“Mary, we would love for you to come work with us…”
I forgot about my professional persona, let out a giant breath…
‘ I can finally breath for the first time is my twenties..thank you!’’
So that’s me now..employed in an agency, leaving behind my hippy ways of not joining the monster machine. It’s taken a couple of years of, ‘saying yes to everything’, resulting in filming dead pigs being cut up…
sitting in a director’s broken down car and fitting in the cliche waitress job.
If you follow me on anything you will know I love nothing more than eating out which is why when I needed some cash I worked as a waitress in a Kennington gastro-pub.
It took a bit of time to settle into the job- I remember seeing there was no toilet roll, thinking that’s not good! Then realising it was my job to replace the roll. And generally having to stop my brain repeating ‘I’m sure Syria will understand” when a local isn’t happy with his foamy pint.
However I loved it and best of all I learnt a lot about the restaurant industry. There is a lot of people that don’t, yet feel they are destined to document their terrible experience on Trip Advisor, social media platforms or blogs for the world to see.
I know there are restaurants like the Ritz or a michelin star wonder where there is a certain expected standard however I thought I’d compile a DOs and DON’TS customer guide when dining in a small gastro pub:
DON’T Complain about Slow service: waiting staff didn’t decide to try out two steps forward one step back from the kitchen to your table for giggles. Don’t worry sir your pork belly will come (and let’s face it… you don’t look starving)
As a waitress you had to deal with a lot of ‘slow service’ damage control. My favourite would be this bloody chocolate fondue cake that states on the menu takes 15 mins. This is fine but when freshly made and the sweaty Mexican chef collapses the fondue twice making my table wait 45 minuets we have a bit of damage control to do. After returning to their table twice to apologise and repeating
‘it’s just coming’ (which…by the way it’s not..’ just coming’)
I finally got the bell to deliver the fondue.There was nothing else i could do at this point except stand over their table, stop their flow of conversation and announce
“And finally for you sir…the best fondue in the world”
DON’T be the waver/clicker: Yes I know you are there…i am choosing to ignore you. knob.
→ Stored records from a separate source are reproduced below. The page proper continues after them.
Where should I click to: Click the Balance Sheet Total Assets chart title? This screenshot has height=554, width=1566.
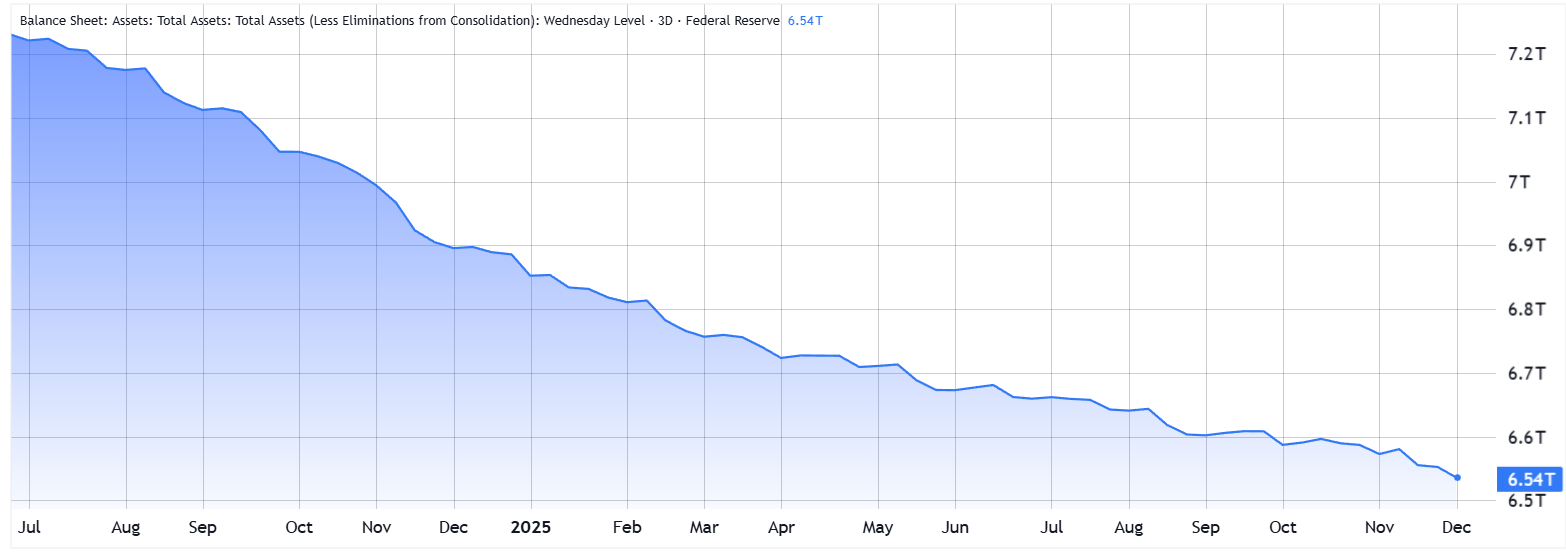400,20
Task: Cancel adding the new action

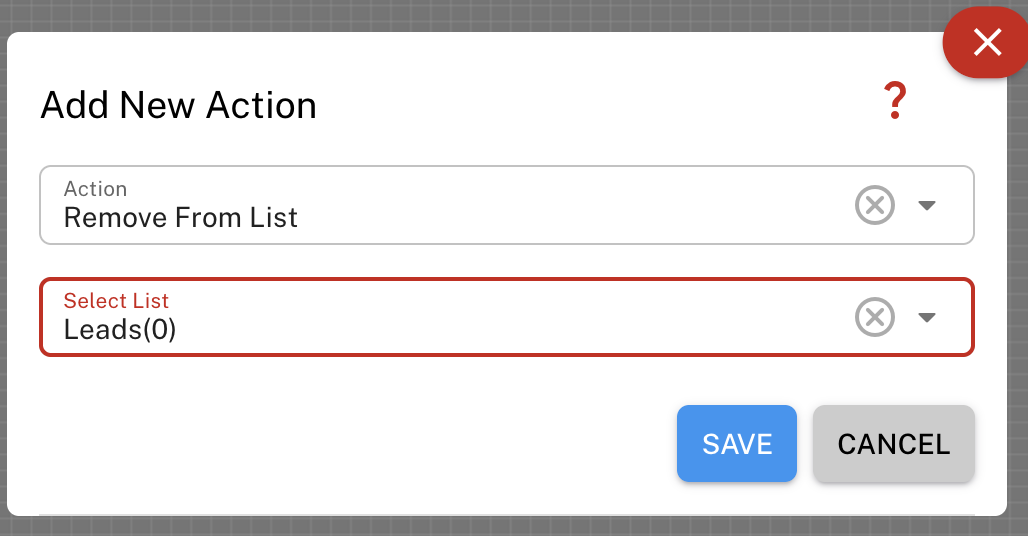Action: click(x=894, y=444)
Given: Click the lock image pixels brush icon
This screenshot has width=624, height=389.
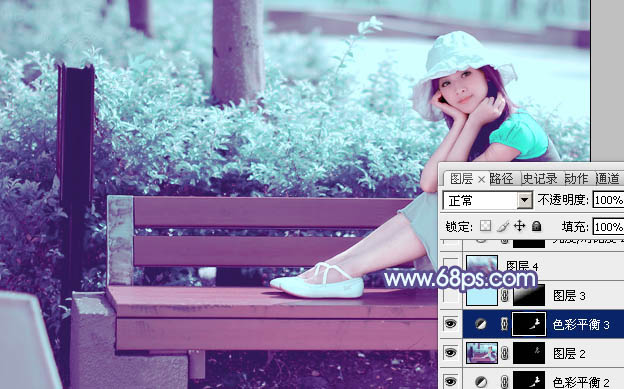Looking at the screenshot, I should point(503,227).
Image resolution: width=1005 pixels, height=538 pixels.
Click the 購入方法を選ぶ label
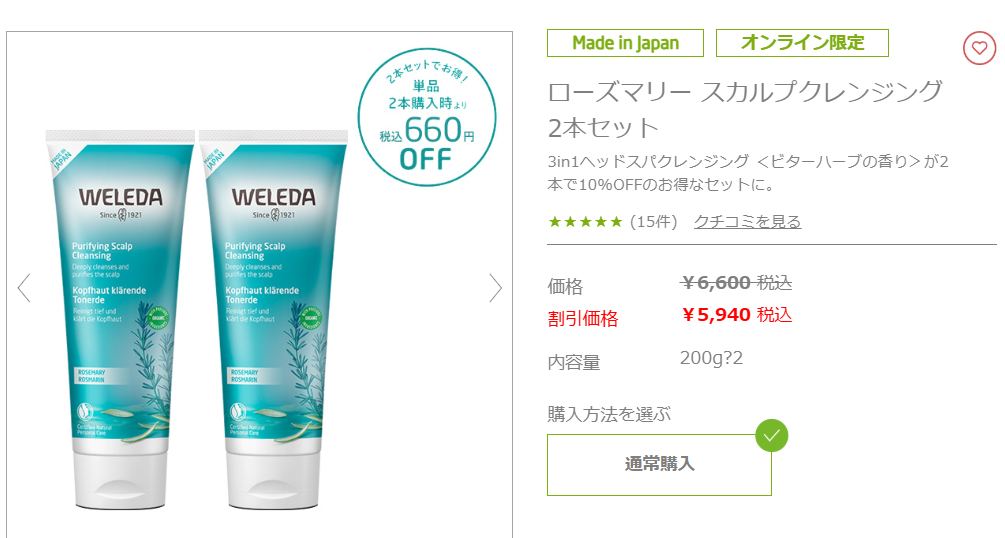tap(609, 414)
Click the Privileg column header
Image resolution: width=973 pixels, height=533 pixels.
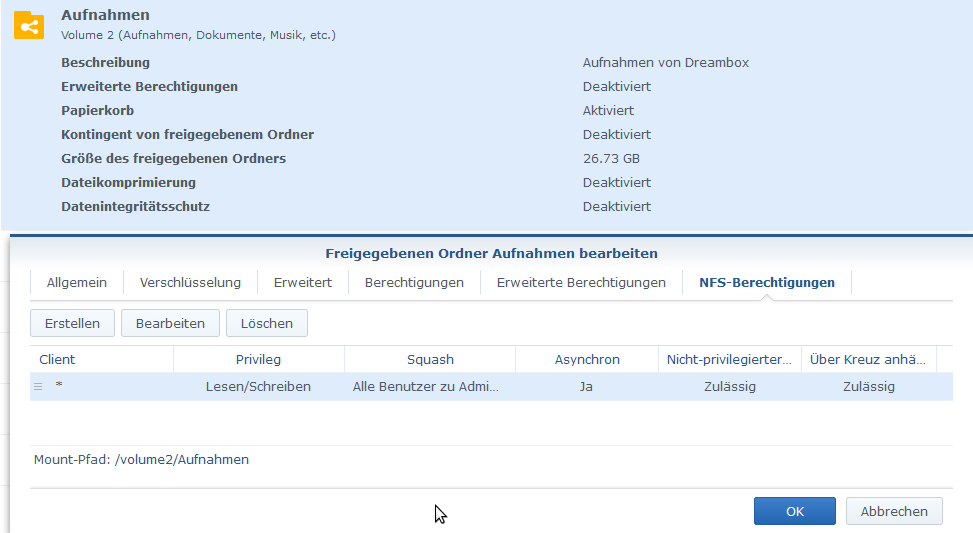[x=258, y=359]
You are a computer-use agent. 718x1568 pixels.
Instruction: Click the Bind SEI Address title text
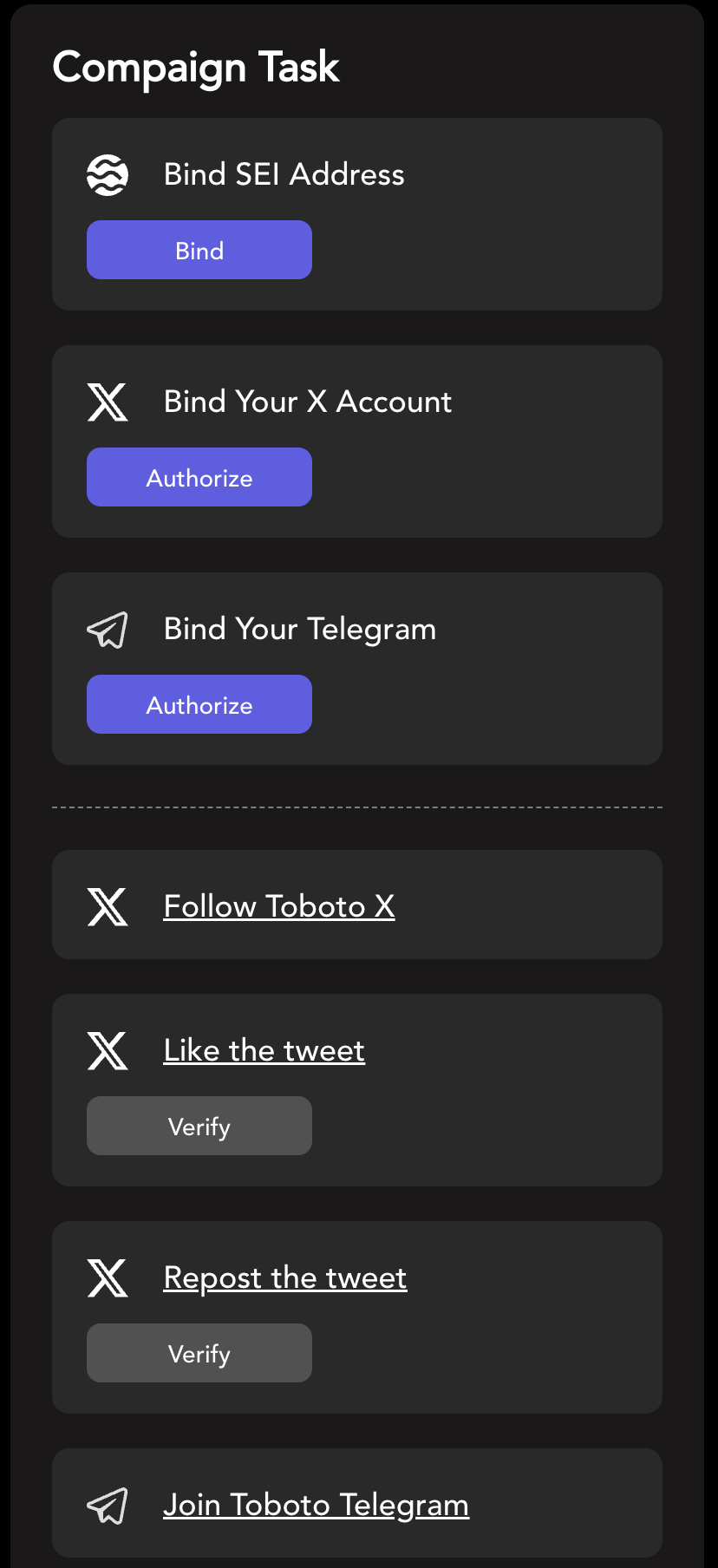tap(284, 175)
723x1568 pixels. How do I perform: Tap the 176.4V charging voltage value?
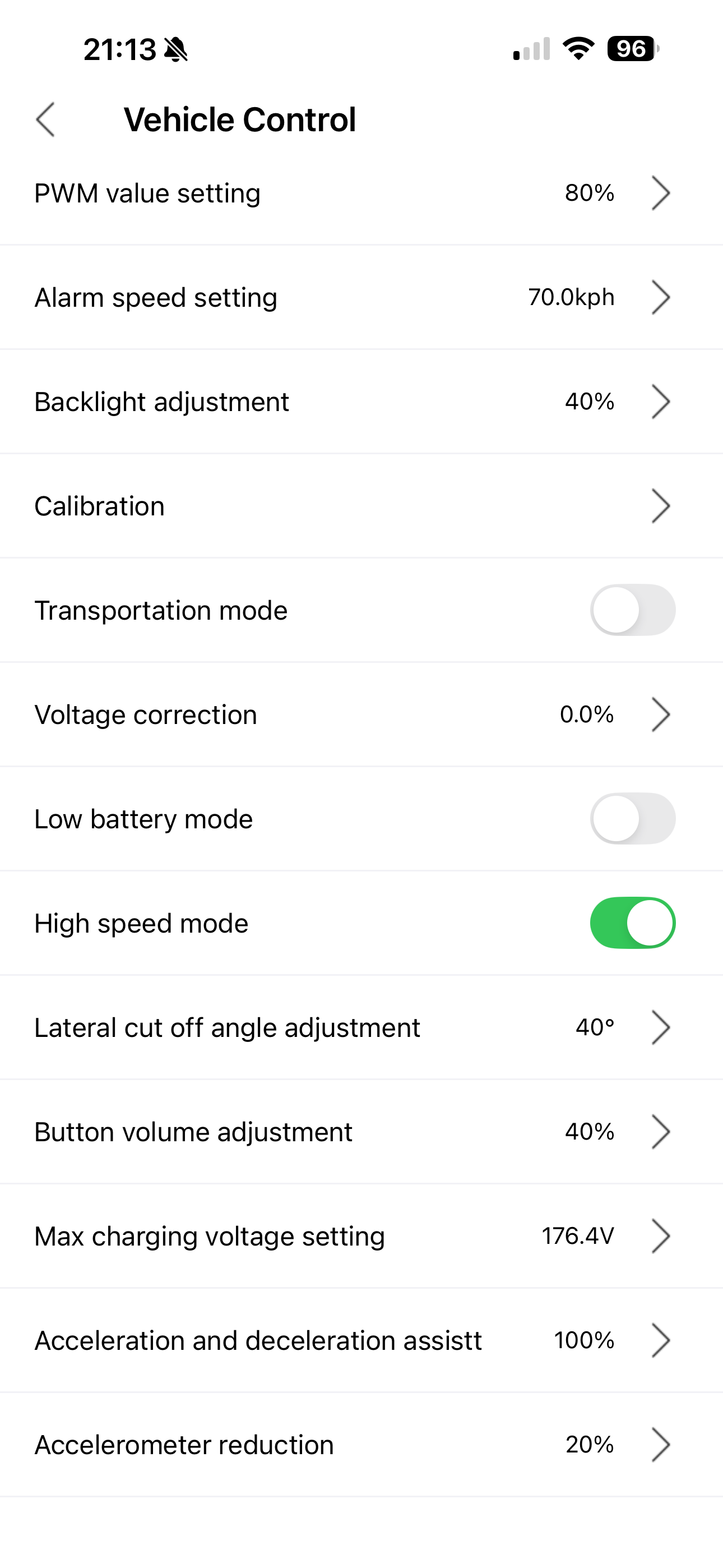(x=577, y=1236)
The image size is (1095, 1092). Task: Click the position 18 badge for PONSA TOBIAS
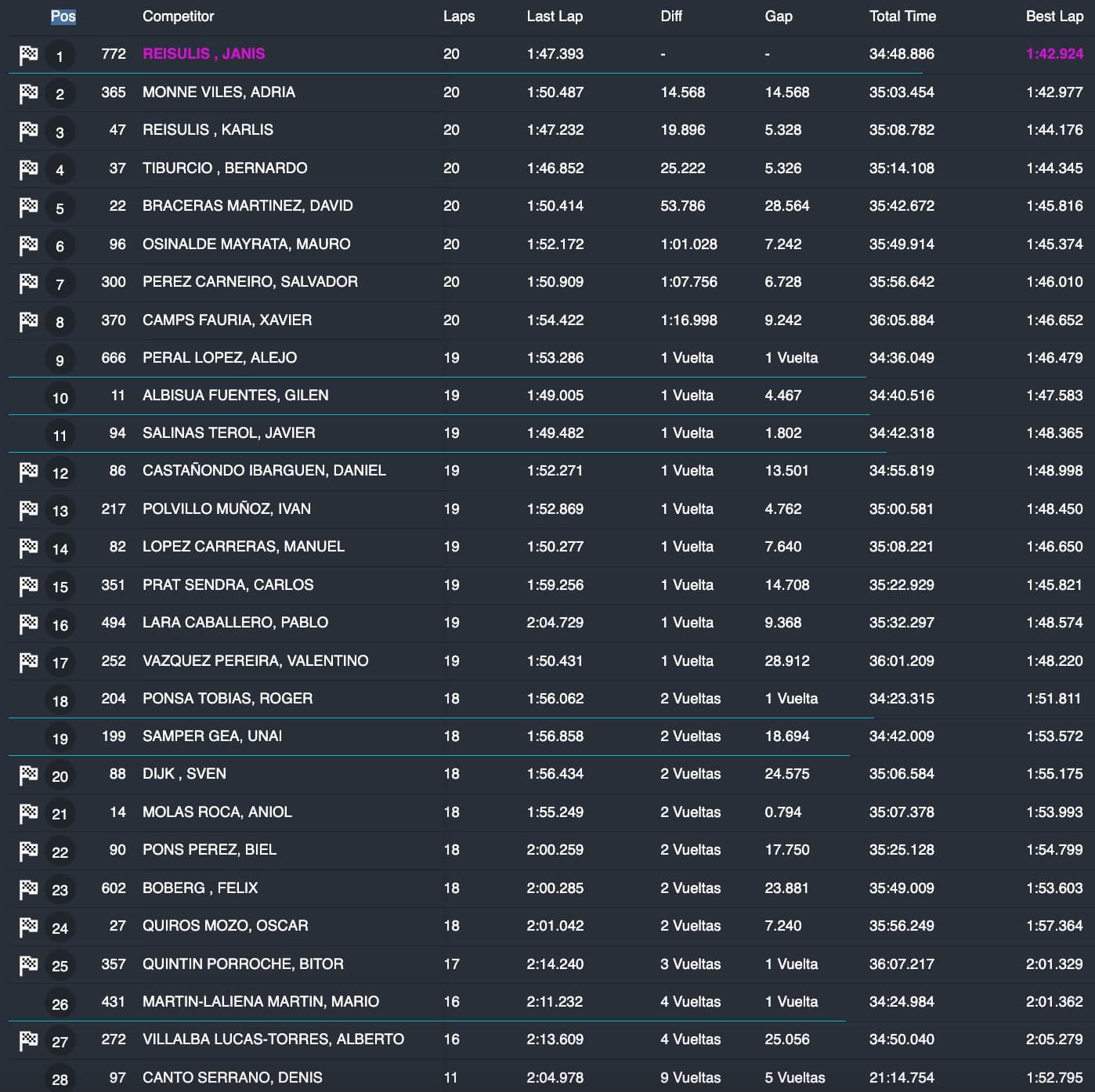pyautogui.click(x=60, y=701)
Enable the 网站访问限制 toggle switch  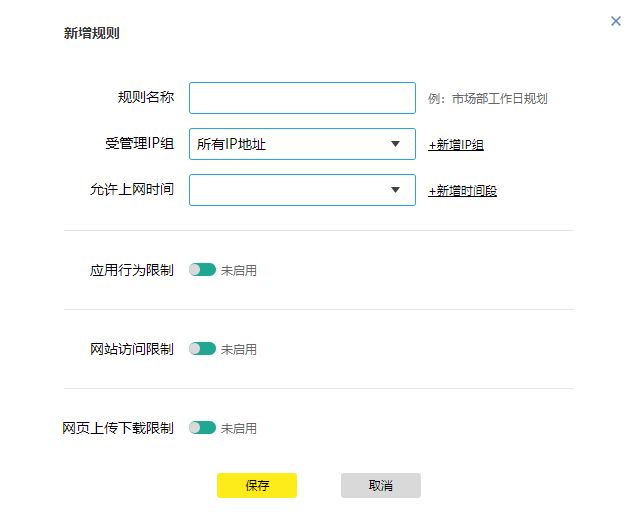202,348
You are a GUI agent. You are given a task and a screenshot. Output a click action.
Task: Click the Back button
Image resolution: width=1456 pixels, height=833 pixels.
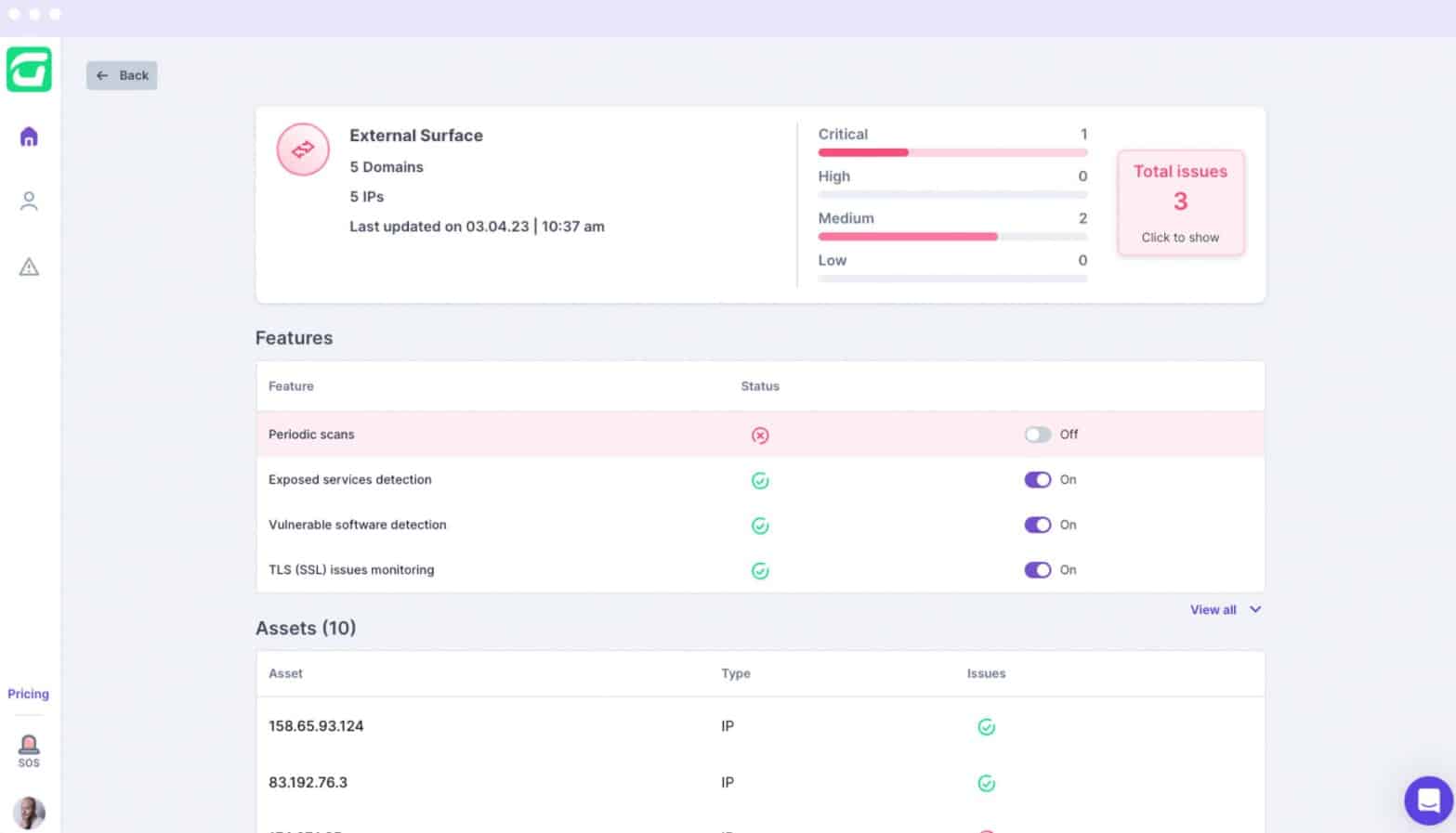coord(122,75)
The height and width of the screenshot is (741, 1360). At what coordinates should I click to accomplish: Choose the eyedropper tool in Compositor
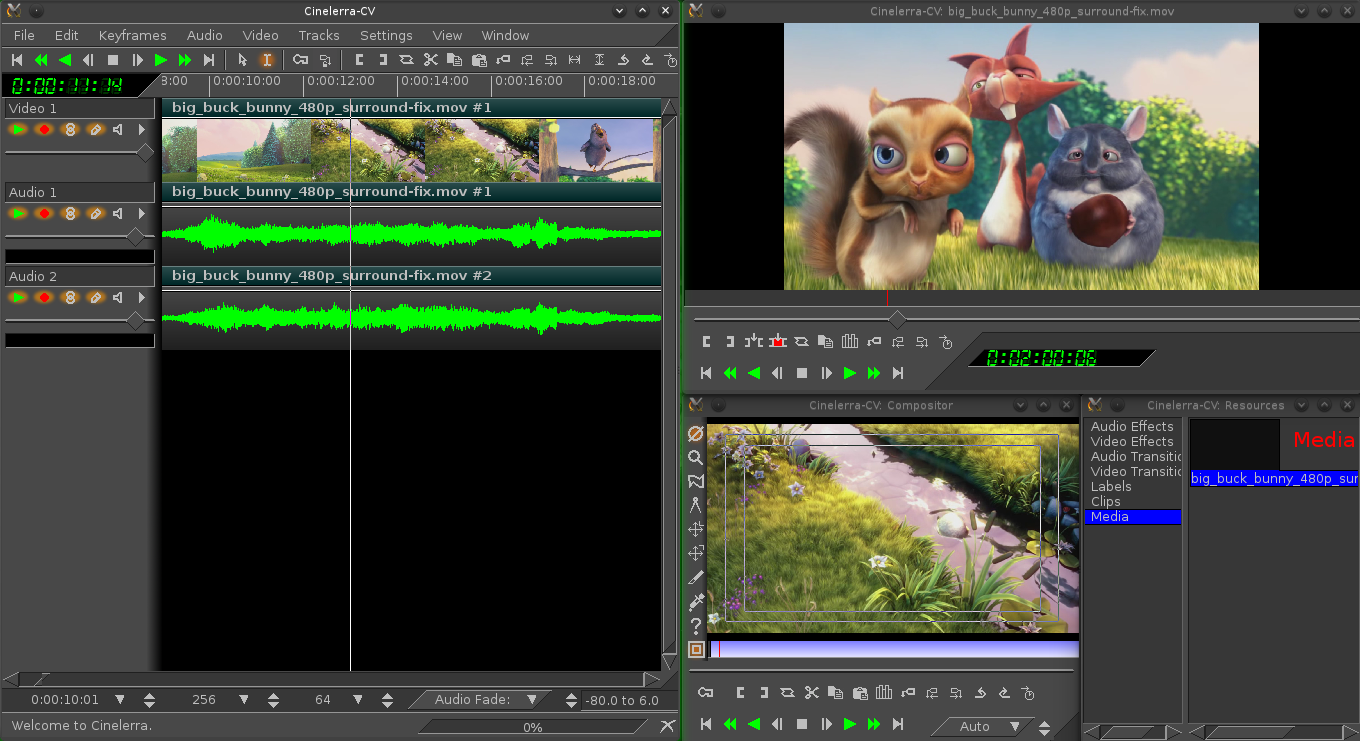pyautogui.click(x=696, y=601)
DO accept your waiter/waitress maybe in your class:
I was paying for a ‘Mary Berry-type-lady’s bill, ’ she bellowed over the table
“Scotts on Saturday everyone!”
‘I LOVE SCOTTS” I blurted out. She looked at me like I couldn’t possibly mean the same place.
but I did.
Saying this I loved to play a poor waitress/Oliver twist role. I was in a conversation with a typical British, old man we both discovered we had Westies.
“Yar..Yar.. mine are called Chelsea and Kensington”
“ah sir I see what you have done there…if I did the same it would be called Croydon”
He laughed nervously.
DO accept your waitress may have made a little, tiny, mistake that has ruined your whole day:
So everyone around you has their meal except you…don’t take it personally! On the system we just forgot to put it in. I learnt this on my second shift when an angry woman chased me to the bar shouting “WHAT IS GOING ON!” her friend had no food for a good 10 minuets because I didn’t want to admit I may have missed it off the order.
A letter of complaint followed that week.
DON’T believe you are the Jay Rayner of Steak: When has the public decided how they like their steaks and believe they are experts at it?? Yes by all means demand for your steak to go back to the kitchen because it’s slightly too pink for medium rare but we will lick it on the way back.
DON’T be a weird orderer- we will laugh at you.
I once took an order of a burger without the beef, because she made a promise to the cows.
DON’T ask for recommendation
You will be sold the most expensive dish.
or you can’t expect any reply apart from ‘It’s really good!” Just imagine….
“What’s the duck like?”
“Disgusting, I can still see it’s beak.”
DON’T believe waiting staff live and breath the menu
so when people ask what is the third cheese on their cheese board.
“not as strong as the first….not as weak as the second. See sir…you have purchased well with you board of cheese.”
DON’T expect your waitress or waiter to be a mathematician …The horror of the bill splitter
That moment of the meal I hate the most is standing over a table of 7 brains waving 7 cards expecting my little, tired out (foundation-GCSE) brain to work out a split of £436.84.
my favourite split bill experience was with another posh, old British man. He said:
“I suppose you will need your phone or something to calculate this?”
I laughed and dug out my phone
“I didn’t grow up with these fancy devices.. so I can work out any maths in my head!”
I smile (biting my tongue)
“See if you were on a desert island how would you work things out”
“I guess i will have to take you with me sir..”
You will be pleases to know I no longer work in the hospitality industry but if I became Prime Minister (which until I can at least split a bill in my head, probably won’t happen) I will make it the law that you can’t write badly about restaurants unless you have been on the other side.